Exercise brief:
Each entry below should be output exactly, apart from its images.

[Pixel coordinate grounding data]
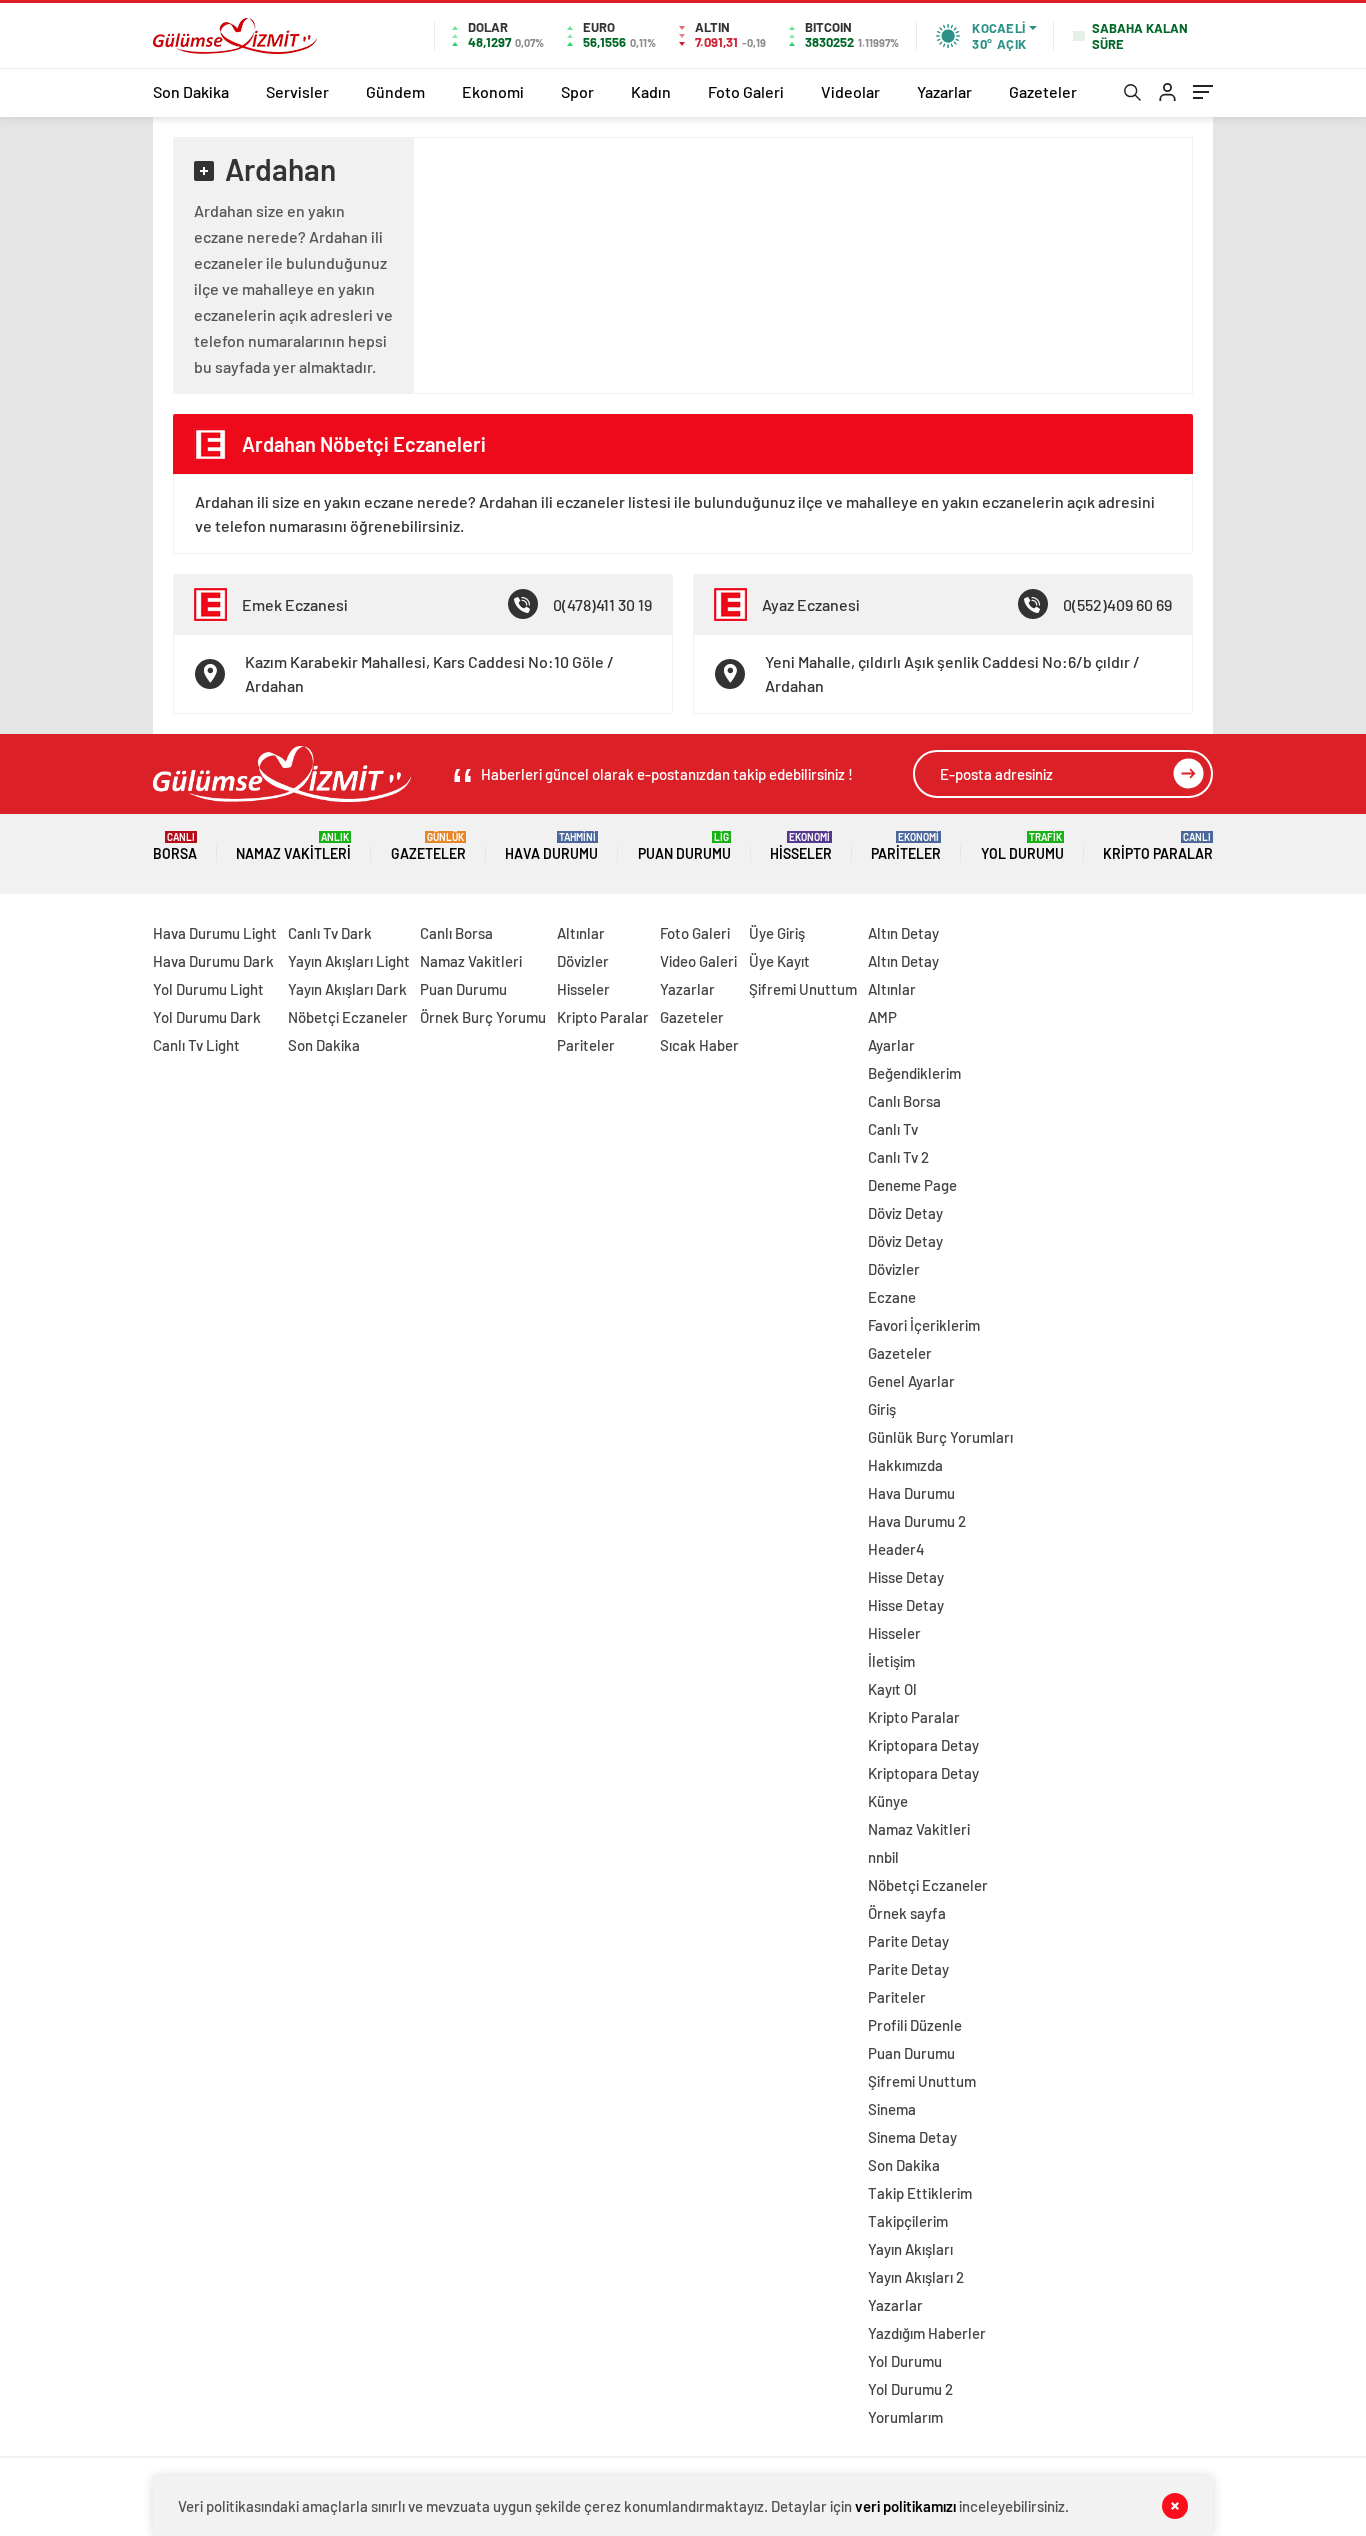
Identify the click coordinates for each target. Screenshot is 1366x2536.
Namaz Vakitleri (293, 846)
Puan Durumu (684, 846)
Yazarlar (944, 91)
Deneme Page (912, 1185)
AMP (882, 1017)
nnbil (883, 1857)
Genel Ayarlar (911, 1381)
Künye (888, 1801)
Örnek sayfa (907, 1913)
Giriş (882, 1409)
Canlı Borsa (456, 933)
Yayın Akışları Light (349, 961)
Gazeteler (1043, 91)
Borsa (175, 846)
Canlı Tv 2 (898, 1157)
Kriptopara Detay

Expected answer:
Identify the click coordinates for each target. Screenshot is 1366x2536.
Namaz Vakitleri (293, 846)
Puan Durumu (684, 846)
Yazarlar (944, 91)
Deneme Page (912, 1185)
AMP (882, 1017)
nnbil (883, 1857)
Genel Ayarlar (911, 1381)
Künye (888, 1801)
Örnek sayfa (907, 1913)
Giriş (882, 1409)
Canlı Borsa (456, 933)
Yayın Akışları Light (349, 961)
Gazeteler (1043, 91)
Borsa (175, 846)
Canlı Tv 2 (898, 1157)
Kriptopara Detay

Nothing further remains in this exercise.